> [WHAT YOU ARE ASKED TO DO] Report every line of the records that contains the word "address".

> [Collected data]
.....

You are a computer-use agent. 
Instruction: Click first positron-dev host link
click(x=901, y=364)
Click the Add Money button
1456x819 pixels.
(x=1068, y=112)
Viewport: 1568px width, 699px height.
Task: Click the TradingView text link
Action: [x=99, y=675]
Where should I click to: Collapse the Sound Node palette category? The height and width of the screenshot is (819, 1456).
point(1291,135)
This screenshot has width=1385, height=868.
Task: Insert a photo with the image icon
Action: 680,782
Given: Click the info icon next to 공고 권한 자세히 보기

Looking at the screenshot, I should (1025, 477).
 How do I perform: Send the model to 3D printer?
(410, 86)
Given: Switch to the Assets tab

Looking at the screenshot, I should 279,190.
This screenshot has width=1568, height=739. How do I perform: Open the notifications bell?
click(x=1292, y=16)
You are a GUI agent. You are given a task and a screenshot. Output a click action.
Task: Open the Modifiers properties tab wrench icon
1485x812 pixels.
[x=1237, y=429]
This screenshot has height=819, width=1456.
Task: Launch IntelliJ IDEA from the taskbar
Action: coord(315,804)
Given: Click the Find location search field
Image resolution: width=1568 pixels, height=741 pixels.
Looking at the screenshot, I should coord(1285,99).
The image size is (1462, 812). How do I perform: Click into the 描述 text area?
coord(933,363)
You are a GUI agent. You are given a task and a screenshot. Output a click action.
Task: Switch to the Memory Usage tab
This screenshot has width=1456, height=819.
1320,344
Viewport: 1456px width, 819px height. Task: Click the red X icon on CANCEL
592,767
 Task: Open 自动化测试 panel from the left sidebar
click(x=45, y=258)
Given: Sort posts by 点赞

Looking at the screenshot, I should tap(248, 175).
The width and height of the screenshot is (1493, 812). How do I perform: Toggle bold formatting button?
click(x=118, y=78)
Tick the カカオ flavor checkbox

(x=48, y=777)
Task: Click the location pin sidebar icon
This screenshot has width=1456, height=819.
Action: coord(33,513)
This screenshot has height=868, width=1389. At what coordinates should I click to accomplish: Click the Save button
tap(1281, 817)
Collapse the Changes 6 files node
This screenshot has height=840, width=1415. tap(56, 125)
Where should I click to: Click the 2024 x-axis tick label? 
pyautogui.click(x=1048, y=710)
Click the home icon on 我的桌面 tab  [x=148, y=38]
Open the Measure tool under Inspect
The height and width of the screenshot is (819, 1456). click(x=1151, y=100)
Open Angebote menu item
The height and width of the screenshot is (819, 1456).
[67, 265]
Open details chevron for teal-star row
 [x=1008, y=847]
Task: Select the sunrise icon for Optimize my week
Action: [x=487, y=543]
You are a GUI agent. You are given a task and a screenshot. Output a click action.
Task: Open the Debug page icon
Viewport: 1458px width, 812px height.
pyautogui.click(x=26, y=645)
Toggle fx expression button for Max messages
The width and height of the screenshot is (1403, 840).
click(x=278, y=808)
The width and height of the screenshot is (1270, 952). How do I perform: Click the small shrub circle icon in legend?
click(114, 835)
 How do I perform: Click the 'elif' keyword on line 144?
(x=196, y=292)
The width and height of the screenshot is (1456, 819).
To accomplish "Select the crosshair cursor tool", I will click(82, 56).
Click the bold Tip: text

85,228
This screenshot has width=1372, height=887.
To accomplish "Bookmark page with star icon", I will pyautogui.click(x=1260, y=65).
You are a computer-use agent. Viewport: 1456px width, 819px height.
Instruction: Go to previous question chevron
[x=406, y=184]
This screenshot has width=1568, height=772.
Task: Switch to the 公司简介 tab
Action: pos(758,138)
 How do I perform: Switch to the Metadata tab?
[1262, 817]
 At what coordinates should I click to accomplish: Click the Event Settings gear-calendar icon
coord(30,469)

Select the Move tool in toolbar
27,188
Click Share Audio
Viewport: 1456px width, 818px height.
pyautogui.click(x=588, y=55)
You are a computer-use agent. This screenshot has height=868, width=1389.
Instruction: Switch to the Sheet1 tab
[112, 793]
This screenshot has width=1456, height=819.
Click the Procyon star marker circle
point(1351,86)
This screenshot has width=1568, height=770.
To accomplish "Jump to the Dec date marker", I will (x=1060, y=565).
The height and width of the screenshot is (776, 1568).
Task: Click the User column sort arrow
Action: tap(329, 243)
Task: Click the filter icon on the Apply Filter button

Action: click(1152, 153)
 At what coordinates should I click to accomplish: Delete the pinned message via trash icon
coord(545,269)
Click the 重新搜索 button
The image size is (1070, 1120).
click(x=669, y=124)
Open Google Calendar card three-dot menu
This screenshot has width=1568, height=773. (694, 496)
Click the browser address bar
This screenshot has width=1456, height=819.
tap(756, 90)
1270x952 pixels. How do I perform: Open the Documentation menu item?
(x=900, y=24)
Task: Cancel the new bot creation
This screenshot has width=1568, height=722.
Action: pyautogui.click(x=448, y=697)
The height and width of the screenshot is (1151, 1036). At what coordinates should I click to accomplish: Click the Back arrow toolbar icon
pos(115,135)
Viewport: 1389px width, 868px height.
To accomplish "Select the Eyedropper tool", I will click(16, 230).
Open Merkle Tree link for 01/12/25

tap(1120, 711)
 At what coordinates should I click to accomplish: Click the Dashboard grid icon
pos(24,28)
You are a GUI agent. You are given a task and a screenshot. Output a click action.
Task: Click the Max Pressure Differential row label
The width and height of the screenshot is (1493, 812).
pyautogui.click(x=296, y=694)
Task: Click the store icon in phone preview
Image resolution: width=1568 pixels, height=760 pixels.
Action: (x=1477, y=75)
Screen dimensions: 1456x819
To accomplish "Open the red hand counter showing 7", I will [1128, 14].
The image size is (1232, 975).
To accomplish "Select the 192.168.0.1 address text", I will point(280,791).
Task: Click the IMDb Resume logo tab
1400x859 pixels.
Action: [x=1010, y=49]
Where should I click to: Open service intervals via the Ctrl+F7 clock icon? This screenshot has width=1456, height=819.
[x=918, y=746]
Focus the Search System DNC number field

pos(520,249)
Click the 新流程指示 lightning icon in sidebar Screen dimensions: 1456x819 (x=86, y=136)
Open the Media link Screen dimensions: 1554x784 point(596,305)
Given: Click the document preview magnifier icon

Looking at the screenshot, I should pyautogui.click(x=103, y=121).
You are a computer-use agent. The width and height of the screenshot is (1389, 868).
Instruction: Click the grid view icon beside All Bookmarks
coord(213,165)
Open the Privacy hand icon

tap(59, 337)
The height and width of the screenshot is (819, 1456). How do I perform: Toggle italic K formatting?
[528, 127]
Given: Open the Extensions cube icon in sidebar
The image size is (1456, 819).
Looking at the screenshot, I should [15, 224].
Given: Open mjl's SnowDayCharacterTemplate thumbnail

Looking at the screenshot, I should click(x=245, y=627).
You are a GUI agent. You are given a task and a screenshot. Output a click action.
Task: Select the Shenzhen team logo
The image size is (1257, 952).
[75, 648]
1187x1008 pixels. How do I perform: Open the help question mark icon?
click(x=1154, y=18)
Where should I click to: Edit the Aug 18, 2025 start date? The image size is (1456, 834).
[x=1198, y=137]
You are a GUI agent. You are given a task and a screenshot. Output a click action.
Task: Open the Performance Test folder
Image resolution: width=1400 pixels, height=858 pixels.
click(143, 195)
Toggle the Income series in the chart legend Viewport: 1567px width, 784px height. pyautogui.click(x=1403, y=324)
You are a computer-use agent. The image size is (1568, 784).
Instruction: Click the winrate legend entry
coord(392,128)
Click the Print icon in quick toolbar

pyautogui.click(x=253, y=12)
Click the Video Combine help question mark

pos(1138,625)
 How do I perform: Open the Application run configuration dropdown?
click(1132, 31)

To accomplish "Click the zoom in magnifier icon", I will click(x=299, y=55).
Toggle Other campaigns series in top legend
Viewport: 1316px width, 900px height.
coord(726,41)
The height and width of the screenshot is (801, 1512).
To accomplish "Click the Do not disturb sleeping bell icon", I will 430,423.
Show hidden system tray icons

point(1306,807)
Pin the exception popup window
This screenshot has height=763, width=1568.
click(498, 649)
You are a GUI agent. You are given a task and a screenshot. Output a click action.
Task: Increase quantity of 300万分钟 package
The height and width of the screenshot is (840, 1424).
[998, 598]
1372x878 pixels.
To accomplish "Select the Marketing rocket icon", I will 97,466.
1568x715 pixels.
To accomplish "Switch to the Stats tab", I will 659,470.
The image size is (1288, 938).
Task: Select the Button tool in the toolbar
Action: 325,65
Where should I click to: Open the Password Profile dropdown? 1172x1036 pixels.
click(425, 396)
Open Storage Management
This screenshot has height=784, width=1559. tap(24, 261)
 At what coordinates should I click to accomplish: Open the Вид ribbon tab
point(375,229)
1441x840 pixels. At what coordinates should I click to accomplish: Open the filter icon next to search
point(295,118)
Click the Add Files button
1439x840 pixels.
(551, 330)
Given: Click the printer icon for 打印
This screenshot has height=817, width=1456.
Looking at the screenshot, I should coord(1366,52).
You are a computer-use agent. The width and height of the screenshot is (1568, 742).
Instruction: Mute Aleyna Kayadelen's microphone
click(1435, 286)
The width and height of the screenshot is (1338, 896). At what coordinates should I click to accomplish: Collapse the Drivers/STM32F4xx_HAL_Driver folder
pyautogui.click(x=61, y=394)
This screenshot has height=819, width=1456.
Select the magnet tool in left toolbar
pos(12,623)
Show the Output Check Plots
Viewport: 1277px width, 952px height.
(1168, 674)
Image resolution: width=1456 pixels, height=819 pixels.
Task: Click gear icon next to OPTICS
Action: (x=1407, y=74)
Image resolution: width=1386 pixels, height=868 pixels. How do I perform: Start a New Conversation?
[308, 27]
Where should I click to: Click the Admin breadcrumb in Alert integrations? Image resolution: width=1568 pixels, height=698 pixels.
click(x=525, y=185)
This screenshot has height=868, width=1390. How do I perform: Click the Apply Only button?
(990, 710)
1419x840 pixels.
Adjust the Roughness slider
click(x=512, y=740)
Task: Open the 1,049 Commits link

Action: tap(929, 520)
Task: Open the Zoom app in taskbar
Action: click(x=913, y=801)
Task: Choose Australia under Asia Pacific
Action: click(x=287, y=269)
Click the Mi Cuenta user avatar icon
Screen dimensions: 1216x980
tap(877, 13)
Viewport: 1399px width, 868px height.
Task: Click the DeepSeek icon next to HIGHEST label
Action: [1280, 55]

.....

> [ANSWER TO THIS PROBLEM]
Click the browser address bar
To accomplish "Select the 192.168.0.1 address text", I will point(280,791).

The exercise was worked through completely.